◆ SOURCE TEXT:
--- --- ---

From: Lawyer's Guide to the Forensic Sciences
Discusses forensic nursing, focusing on the science of forensic nursing, as well as the methods used in forensic nursing. Key concepts addressed by forensic nurse examiners are also described, including identifying blunt force trauma versus sharp force trauma. The role of the forensic nurse in criminal cases is explained, and legal context is given.
Sheila D. Early, RN, BScN, has four decades of health care experience as a registered nurse, administrator, clinician, and educator in emergency and forensic nursing. Ms. Early co-developed British Columbia’s first sexual assault nurse examiner program in 1992. She developed Canada’s first classroom-delivered Advanced Specialty Certificate in Forensic Health Sciences at the British Columbia Institute of Technology (2005). Ms. Early performed the first nurse examiner medical forensic examination in British Columbia (1994), remaining a practicing nurse examiner until 2007. Her experiences have provided her with the background to provide education to health care providers and other disciplines in forensic healthcare issues relating to violence, trauma, and crime. She has provided forensic nursing education both nationally and internationally for the past fifteen years. She has received nursing awards, including the British Columbia Institute of Technology Teaching Excellence Award (2014), the University of Saskatchewan College of Nursing Alumni Nurse of Influence Award (2014), the International Association of Forensic Nurses Achievement Award (2010), the B.C. Ministry of Health “One of 150 Outstanding Nurses of BC” (2008), the Registered Nurses Association of B.C. Award of Excellence in Nursing Practice (2002), and the National Emergency Nurses Affiliation Award of Excellence in Emergency Nursing Education (1997). Ms. Early was the first non-American president of the International Association of Forensic Nurses (2014). Sheila and her husband Peter have resided in Surrey, B.C., for twenty-seven years.
Caitlin M. Pakosh, HBSc, JD, has been working as case management counsel of Innocence Canada (formerly known as AIDWYC) since 2012 and is responsible for managing the Association’s cases across Canada. She obtained her honours bachelor of science degree, specializing in forensic anthropology and earning a minor in biology, from the University of Toronto Mississauga in 2008. Her undergraduate thesis, which examined the decomposition of dismembered pig limbs enclosed in plastic bags and submerged in Lake Ontario, was conducted during her internship with the Toronto Police Service Marine Unit and published in the Journal of Forensic Sciences in 2009. Ms. Pakosh obtained her Juris Doctor degree from the University of Calgary in 2011. She has appeared in the Court of Appeal for Ontario and has worked on intervener and appellate cases that have appeared at a variety of levels of court, including the Supreme Court of Canada, as well as ministerial review applications. Since 2013, Ms. Pakosh has cross-examined forensic science students in annual mock trials at the University of Toronto Mississauga, where students practise being expert witnesses. She is a member of the Criminal Lawyers’ Association and the National Association of Criminal Defense Lawyers. She is also an associate member of the American Academy of Forensic Sciences and the Canadian Society of Forensic Science.

--- --- ---

◆ EXTRACTED MATERIAL:
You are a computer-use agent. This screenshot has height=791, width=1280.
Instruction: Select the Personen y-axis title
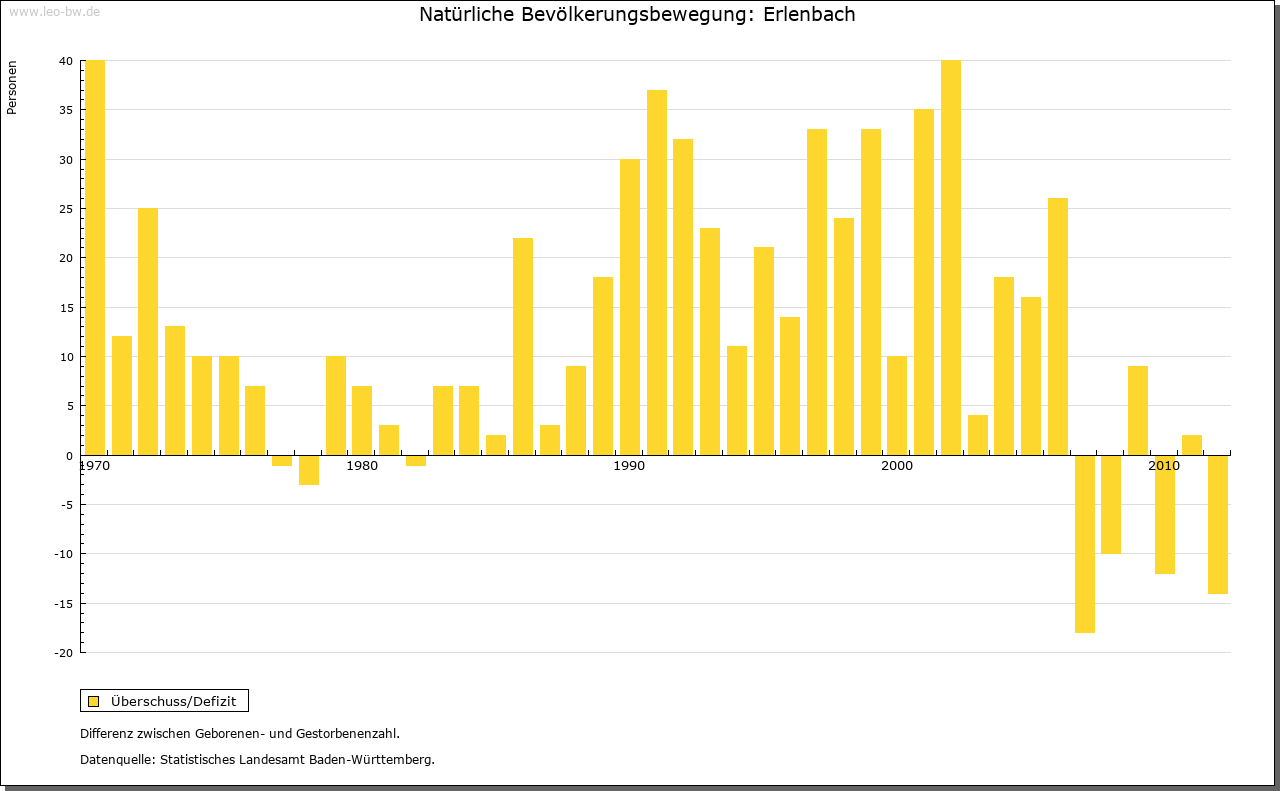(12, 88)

--- --- ---

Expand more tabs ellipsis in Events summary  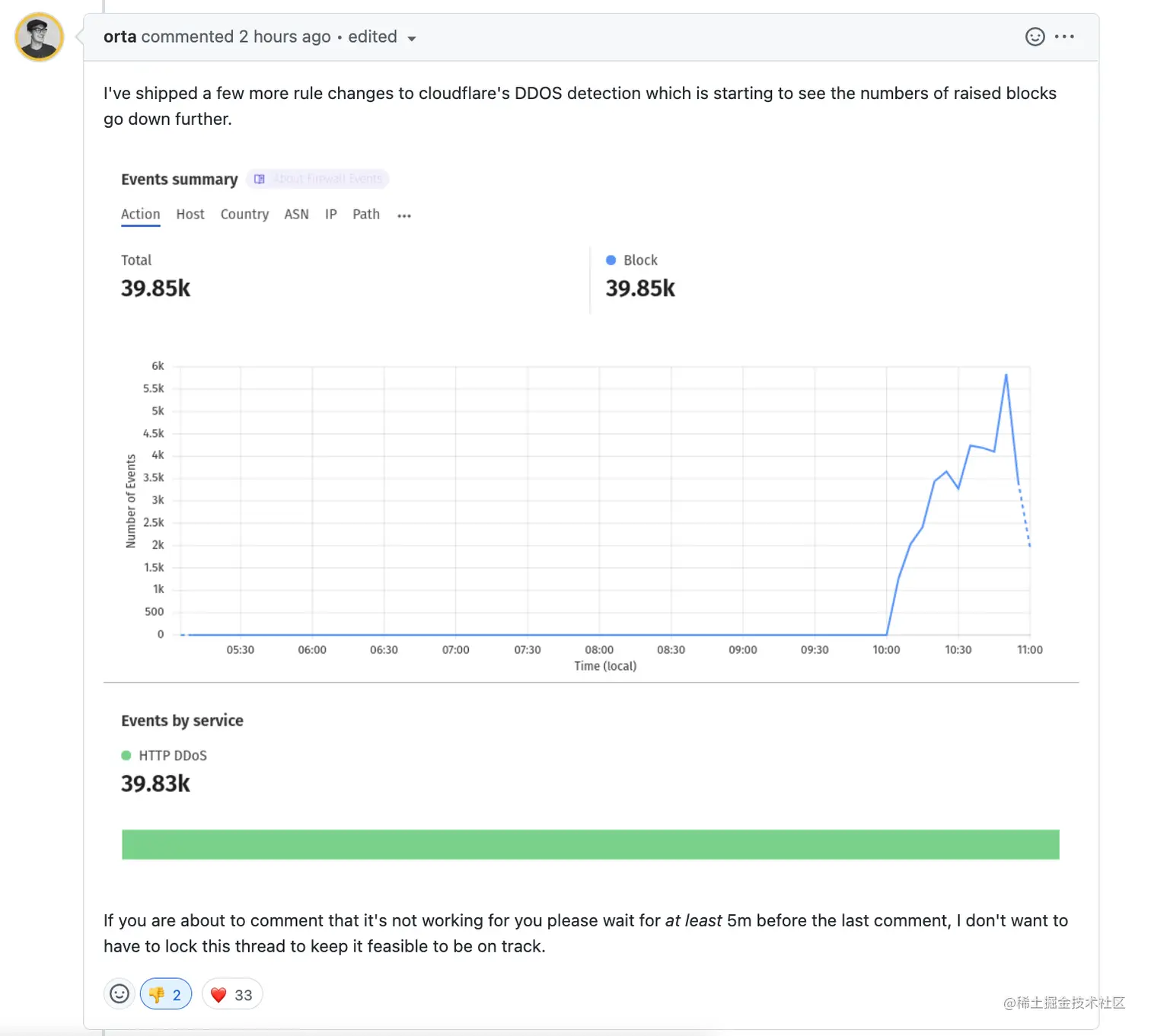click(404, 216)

--- --- ---

◆ WORK TO COMPLETE: According to the forensic nursing text, in what year did Sheila D. Early perform the first nurse examiner medical forensic examination in British Columbia?

◆ RESPONSE TO THIS EXERCISE: 1994